Unlike most other main economic sectors, financial services has largely been left out of trade talks about the EU and UK’s future relationship, despite its importance to the British and European economies. The EU rejected UK proposals to include a detailed financial services chapter, covering issues such as regulatory co-operation, in any trade deal, arguing that it might turn into a British attempt to retain market access by the back door.

The exclusion means banks, exchanges and other parts of the City — as well as international lenders with trading outposts in London — are counting on a series of ad hoc, last-minute arrangements and changes.

“Some firms have plans in place already but there are many who think something will come along at the last minute,” said Sam Tyfield, a partner at law firm Shoosmiths in London.

Goldman Sachs said on Tuesday it would set up a hub in the Paris for Sigma X, its private marketplace for trading shares, to ensure it can continue trading European equities if there is no accord.

The same day, real estate investment trust Segro dual-listed its entire share capital on Euronext Paris to protect its holding structure after the end of the Brexit transition period.

Those contingency plans were announced in the same week that European regulators also finalised a late change seeking to avoid chaos in £15tn of derivatives contracts held between UK and EU counterparties.

Concerned that Britain would seek ways to preserve the benefits of the single market after Brexit, the EU has insisted that future relations be based on market-access rights, known as equivalence decisions, that each side would grant unilaterally. It is a system that the bloc uses with other financial centres such as New York and Singapore. 

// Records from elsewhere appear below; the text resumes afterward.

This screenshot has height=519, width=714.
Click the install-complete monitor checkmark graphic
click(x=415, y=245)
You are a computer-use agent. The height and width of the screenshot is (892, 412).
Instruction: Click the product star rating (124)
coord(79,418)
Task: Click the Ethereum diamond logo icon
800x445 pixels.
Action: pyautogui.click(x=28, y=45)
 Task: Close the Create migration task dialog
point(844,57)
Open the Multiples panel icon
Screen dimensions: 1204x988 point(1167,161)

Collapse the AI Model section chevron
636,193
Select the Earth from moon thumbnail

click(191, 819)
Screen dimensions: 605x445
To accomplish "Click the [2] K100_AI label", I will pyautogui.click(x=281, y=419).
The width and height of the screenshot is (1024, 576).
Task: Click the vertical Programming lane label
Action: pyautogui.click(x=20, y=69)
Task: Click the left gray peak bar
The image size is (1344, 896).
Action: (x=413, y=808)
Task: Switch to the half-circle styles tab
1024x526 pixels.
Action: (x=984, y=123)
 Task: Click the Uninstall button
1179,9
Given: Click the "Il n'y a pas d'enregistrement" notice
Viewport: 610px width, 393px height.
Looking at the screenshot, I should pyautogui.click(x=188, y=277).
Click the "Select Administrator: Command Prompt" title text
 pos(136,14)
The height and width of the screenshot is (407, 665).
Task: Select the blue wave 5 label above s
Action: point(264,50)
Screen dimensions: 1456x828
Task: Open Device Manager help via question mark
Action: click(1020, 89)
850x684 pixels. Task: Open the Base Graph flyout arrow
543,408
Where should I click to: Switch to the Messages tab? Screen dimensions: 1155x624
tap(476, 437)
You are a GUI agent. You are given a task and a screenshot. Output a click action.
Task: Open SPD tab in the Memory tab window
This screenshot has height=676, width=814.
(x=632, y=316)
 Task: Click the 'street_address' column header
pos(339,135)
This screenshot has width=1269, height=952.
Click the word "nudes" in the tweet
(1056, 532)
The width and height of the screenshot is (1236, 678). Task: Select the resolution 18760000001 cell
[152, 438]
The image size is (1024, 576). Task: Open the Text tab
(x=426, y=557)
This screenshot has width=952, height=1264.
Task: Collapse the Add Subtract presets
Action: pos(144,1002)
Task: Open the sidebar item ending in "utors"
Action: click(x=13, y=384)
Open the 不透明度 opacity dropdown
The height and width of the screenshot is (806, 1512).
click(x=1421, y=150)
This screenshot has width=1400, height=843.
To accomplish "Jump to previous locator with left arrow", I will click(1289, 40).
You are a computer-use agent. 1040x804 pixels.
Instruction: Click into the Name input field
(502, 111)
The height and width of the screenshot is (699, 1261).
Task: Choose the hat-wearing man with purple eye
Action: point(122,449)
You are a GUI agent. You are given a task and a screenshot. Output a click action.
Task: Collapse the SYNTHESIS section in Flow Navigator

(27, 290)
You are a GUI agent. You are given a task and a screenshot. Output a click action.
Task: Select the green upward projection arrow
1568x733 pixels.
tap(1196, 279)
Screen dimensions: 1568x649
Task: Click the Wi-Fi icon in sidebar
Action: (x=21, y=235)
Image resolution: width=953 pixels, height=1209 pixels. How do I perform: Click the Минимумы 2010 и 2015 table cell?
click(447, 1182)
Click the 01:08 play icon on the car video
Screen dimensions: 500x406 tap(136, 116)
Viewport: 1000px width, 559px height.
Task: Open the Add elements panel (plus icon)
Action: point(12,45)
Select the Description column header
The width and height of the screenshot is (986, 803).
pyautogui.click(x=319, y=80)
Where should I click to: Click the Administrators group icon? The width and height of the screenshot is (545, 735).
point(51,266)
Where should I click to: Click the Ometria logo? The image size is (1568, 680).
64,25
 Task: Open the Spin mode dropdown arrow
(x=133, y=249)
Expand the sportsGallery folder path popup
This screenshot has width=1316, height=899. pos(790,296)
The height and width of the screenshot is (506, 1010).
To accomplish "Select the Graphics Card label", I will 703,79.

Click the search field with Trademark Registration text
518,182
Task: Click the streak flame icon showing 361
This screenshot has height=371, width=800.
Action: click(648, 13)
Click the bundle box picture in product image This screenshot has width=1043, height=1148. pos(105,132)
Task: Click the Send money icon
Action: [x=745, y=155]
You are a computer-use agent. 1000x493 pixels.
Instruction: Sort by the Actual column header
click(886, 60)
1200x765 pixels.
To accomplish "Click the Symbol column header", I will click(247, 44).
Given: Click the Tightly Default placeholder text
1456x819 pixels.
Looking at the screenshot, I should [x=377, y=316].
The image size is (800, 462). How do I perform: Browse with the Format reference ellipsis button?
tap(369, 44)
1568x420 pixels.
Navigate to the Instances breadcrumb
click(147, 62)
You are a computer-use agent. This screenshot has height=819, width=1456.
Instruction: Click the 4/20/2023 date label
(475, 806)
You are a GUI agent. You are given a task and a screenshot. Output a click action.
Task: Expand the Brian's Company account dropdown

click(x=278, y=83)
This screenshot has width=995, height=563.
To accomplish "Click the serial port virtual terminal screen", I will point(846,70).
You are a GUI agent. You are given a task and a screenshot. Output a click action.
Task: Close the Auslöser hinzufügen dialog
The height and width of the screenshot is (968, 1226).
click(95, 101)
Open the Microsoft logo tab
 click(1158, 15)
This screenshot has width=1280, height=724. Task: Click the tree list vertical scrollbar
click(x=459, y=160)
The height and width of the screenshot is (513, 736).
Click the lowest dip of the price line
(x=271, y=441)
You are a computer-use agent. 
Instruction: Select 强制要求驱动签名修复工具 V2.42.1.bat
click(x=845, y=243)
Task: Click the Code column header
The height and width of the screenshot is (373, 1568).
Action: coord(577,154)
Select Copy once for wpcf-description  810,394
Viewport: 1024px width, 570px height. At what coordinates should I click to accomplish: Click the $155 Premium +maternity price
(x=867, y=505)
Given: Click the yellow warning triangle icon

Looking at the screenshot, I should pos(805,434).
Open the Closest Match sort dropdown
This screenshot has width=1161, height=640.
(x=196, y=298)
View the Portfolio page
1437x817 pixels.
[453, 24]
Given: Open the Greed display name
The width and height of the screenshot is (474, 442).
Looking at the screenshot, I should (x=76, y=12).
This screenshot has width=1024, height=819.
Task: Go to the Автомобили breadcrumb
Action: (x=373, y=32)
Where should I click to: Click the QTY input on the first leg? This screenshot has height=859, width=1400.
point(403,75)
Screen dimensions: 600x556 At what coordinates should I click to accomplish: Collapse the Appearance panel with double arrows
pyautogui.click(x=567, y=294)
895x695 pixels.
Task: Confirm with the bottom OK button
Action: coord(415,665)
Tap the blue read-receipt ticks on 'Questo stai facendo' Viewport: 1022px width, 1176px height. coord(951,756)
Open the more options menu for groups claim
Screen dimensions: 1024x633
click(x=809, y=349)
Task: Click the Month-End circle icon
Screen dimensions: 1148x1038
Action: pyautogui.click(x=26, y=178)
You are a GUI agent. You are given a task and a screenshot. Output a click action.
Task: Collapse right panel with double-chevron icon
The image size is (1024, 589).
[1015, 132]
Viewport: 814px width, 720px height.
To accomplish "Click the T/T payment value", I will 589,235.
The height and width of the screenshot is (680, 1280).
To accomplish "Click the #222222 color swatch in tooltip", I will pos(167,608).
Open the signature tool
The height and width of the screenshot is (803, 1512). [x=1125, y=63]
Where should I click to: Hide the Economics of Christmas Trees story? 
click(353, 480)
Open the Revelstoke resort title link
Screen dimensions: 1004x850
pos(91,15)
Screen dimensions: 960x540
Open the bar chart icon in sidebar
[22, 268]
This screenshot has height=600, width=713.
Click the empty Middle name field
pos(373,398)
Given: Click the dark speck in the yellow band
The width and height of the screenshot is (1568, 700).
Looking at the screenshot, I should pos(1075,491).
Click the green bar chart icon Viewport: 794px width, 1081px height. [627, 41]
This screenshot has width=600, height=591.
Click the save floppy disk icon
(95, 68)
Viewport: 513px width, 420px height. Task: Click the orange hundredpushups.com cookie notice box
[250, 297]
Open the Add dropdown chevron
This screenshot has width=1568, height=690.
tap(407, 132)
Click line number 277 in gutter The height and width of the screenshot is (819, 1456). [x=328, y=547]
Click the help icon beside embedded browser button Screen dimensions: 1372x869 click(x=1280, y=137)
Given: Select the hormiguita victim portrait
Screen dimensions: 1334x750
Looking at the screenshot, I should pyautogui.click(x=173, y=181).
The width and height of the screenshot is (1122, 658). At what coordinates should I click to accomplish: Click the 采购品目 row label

However, there has been silence from Brussels about which equivalence decisions the City can expect to be granted. EU officials acknowledge that, despite equivalence being formally separate to the future-relationship talks, the two issues are politically connected. Brussels is deeply reluctant to show its hand while trade talks are undecided, not least because of the complicated politics of acting while the fate of sensitive EU sectors, such as fisheries, remains uncertain. 

“What many in the City fear is the bad will created by crashing out without a deal,” said Pat McFadden, shadow City minister. “Deal or no deal, for them it is really a question of goodwill because they are depending on it for access [to European markets].”

The European Securities and Markets Authority (Esma) said on Wednesday that it would not soften EU rules for parts of the derivatives market, despite the possibility that they could leave London outposts of EU banks unable to trade. Both Esma and the UK Financial Conduct Authority said the issue could be fixed by equivalence decisions, but that this was outside their purview. 

“For the European banking industry it isn’t the end of the discussion, but we knew the solution wouldn’t come from Esma,” said a senior executive at a European bank. “It will go to the wire. We’re expecting to hear something concrete from the European Commission near the end of the year.”

The EU has also repeatedly warned about the difficulty of assessing UK equivalence given the dynamic situation created by Brexit, in which Britain has made clear that the goal of leaving the EU is to break free from European rules.

Some are encouraging the UK to embrace divergence and roll back some of the more prescriptive rules introduced across Europe after the financial crisis.

“The reason we’ve invested in the UK for so long is that it’s the centre of global markets and the UK regulators have a deep understanding of the importance of frictionless access to them,” said Ben Jackson, president of Intercontinental Exchange.

“There’s an opportunity for the UK to stand up and focus back on what made their market successful, namely principles-based regulation,” he said.